Is this series convergent or divergent.

[nothingkwt]

Homework Statement

Ʃ ne^(-n2)

Homework Equations

The Attempt at a Solution

I used the ratio test and wanted to know if the way I did it is correct or not

|a_(n+1) / a_(n)|

n+1 (e^{(-n2 -2n-1)}) / n e^(-n2)

Now e^{-n^2} cancels and we get

lim_n→∞ n+1/n * 1/(e²ⁿ)(e)

After you take the limits you get (1)*0 = 0 < 1 so it's convergent

 

[pasmith]

Homework Statement

Ʃ ne^(-n2)

Homework Equations

The Attempt at a Solution

I used the ratio test and wanted to know if the way I did it is correct or not

|a_(n+1) / a_(n)|

(n+1) (e^{(-n2 -2n-1)}) / (n e^(-n2))

Now e^{-n^2} cancels and we get

lim_n→∞ (n+1)/n * 1/((e²ⁿ)(e))

After you take the limits you get (1)*0 = 0 < 1 so it's convergent

I have added your missing brackets.
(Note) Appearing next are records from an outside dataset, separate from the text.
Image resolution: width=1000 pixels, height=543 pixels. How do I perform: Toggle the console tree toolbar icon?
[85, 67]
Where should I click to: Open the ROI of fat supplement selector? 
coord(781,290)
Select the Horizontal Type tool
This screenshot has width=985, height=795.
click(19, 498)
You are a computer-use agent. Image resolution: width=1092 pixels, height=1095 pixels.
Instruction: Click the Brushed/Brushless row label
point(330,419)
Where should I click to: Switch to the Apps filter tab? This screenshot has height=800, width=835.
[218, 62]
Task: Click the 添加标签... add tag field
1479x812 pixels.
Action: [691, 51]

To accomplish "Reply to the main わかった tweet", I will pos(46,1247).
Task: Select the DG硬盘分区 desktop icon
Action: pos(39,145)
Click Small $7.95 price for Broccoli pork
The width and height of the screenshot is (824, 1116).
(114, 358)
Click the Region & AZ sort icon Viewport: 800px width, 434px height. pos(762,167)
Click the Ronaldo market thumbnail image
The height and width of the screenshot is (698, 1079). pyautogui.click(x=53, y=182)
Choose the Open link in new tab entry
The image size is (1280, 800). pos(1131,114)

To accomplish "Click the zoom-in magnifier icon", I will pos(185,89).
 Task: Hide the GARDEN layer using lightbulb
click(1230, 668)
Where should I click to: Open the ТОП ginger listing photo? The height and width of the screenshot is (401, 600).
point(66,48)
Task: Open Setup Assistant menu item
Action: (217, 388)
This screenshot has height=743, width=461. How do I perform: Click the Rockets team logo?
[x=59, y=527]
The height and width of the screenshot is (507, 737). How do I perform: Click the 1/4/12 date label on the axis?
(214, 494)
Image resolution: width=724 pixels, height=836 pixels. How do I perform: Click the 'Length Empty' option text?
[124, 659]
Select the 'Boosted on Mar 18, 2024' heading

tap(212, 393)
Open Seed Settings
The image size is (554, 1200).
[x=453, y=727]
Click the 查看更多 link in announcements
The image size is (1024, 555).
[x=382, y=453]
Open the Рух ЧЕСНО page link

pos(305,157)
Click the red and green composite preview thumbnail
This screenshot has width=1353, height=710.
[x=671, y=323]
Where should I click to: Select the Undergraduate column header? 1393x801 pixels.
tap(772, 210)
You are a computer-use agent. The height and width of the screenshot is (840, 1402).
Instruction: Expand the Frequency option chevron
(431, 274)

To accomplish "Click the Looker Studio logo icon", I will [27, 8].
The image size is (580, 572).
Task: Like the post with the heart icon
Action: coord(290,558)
Aside from that your working is correct.

 

[Curious3141]

Homework Statement

Ʃ ne^(-n2)

Homework Equations

The Attempt at a Solution

I used the ratio test and wanted to know if the way I did it is correct or not

|a_(n+1) / a_(n)|

n+1 (e^{(-n2 -2n-1)}) / n e^(-n2)

Now e^{-n^2} cancels and we get

lim_n→∞ n+1/n * 1/(e²ⁿ)(e)

After you take the limits you get (1)*0 = 0 < 1 so it's convergent

Sure, this works. But this sum looks almost purpose-built for the integral test. Try it (if you're allowed to use it).

 

[nothingkwt]

Sure, this works. But this sum looks almost purpose-built for the integral test. Try it (if you're allowed to use it).

I am actually but I just wanted to see if the ratio test worked

Thanks for the replies!

 

[Ray Vickson]

Homework Statement

Ʃ ne^(-n2)

Homework Equations

The Attempt at a Solution

I used the ratio test and wanted to know if the way I did it is correct or not

|a_(n+1) / a_(n)|

n+1 (e^{(-n2 -2n-1)}) / n e^(-n2)

Now e^{-n^2} cancels and we get

lim_n→∞ n+1/n * 1/(e²ⁿ)(e)

After you take the limits you get (1)*0 = 0 < 1 so it's convergent

You really need to learn how to write in ASCII---in particular, you need to use brackets. Your first equation AS WRITTEN says
$$\left|\frac{a_{n+1}}{a_n}\right| = n +1 \frac{e^{-n^2-2n-1}}{n} e^{-n^2}.$$
Your second formula reads as
$$\lim_{n \to \infty} n + \frac{1}{n} \frac{1}{e^{2n}} e$$
I hope these are not what you mean. I hope you intended the first one to be
$$\left|\frac{a_{n+1}}{a_n}\right| = \frac{(n+1)e^{-n^2-2n-1}}{n e^{-n^2}},$$
etc. To make sure this happens you need parentheses!

 

[nothingkwt]

You really need to learn how to write in ASCII---in particular, you need to use brackets. Your first equation AS WRITTEN says
$$\left|\frac{a_{n+1}}{a_n}\right| = n +1 \frac{e^{-n^2-2n-1}}{n} e^{-n^2}.$$
Your second formula reads as
$$\lim_{n \to \infty} n + \frac{1}{n} \frac{1}{e^{2n}} e$$
I hope these are not what you mean. I hope you intended the first one to be
$$\left|\frac{a_{n+1}}{a_n}\right| = \frac{(n+1)e^{-n^2-2n-1}}{n e^{-n^2}},$$
etc. To make sure this happens you need parentheses!

Yeah I'm not very good with ASCII I'm still learning how to use them.